The second hurdle is that of translating earnings trends into benefit trends. Even if the trends in the cross-sectional earnings distribution were known, the calculation of trends in worker benefit levels would require knowing how cross-sectional variation in earnings translates into variations in average lifetime earnings. The determination of trends in overall benefits--not just those of workers but also those of their spouses or widows--will also depend on the relationships between earnings inequality and marriage patterns. About all that can safely be said is that, because of the progressivity of the Social Security benefit formula, the decrease in worker benefits for low earners relative to average earners would be less than proportional to the decrease in average lifetime earnings for low earners relative to average earners.
Appendix A: Methods
This appendix explains the methods used in developing estimates and simulations for the analysis.
Poverty Rate
The poverty rate of the elderly is the weighted number of persons aged 65 or older in families with simulated 1997-dollar incomes below the 1997 poverty threshold, divided by the weighted number of persons 65 or older. The file used to estimate the poverty rate is actually a person-level extract from the Current Population Survey (CPS). Each person's record contains the income components and poverty line for the person's family. For simulations in which benefits are scaled by a factor that depends on the person's age, the benefit adjustment calculated for a person is applied to the family benefits on that person's record. Married couples of different ages can therefore have slightly inconsistent adjustments applied to the family benefits on their separate records. Similarly, in simulations in which the weights are adjusted to reflect changing marital status composition in the population, the two records for a married couple of different ages may receive slightly different weight adjustments.
Projection of Incomes
For simulations of uniform growth in earnings, each component of family income is adjusted by the ratio between past or projected real incomes in the simulation year and real incomes in 1997. For the future projections, the real incomes are assumed to rise at a constant percentage per year. Under the scenario of 1.0 percent per year growth, for example, real incomes in 2027 are assumed to be 34.8 percent higher than in 1997 (1.0130 = 1.348). For years before 1997, the historical average annual earnings series is used, adjusted for inflation.

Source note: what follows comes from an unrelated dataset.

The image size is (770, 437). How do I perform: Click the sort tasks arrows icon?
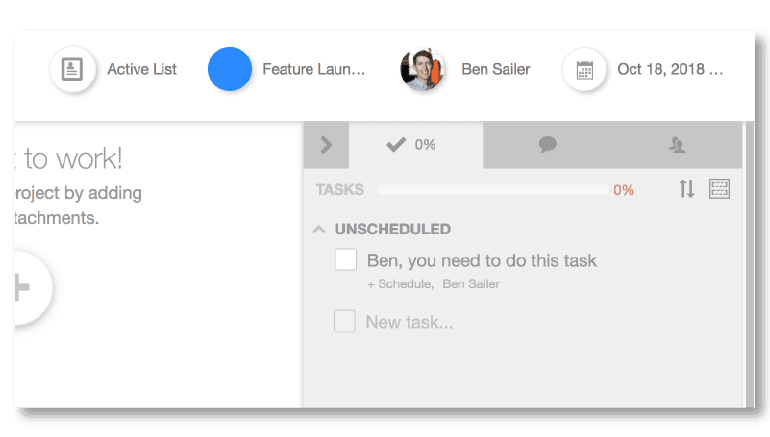tap(687, 189)
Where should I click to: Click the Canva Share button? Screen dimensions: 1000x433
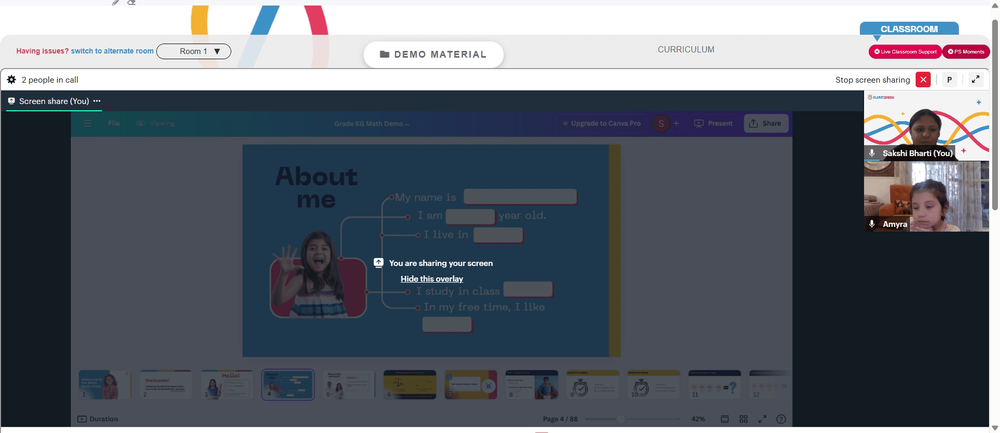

For simulations in which not all components of family income rise at the same rate, the components are adjusted separately and are then added up to a total family income, which is compared with the family poverty line.
For the component-by-component simulations in Charts 4 and 5, the appropriate component of family income is reduced by the appropriate percentage before adding up the total family income and comparing that with the family poverty line.
Calibration of 1997 Benefits to Reflect Legislative Changes and Earnings Growth
For the simulations in which benefits are adjusted to reflect legislated provisions for past and future benefits, benefit adjustment ratios are calculated for each age in each simulation year. Those ratios are determined by calculating the life history of nominal benefits for representative workers at each age in each simulation year, converting them to 1997 dollars, then dividing by the calculated benefits at each age in 1997. The result is a set of adjustment factors specific to age in 1997 that can be used to project the benefits of each CPS person to the corresponding real benefits in other simulation years.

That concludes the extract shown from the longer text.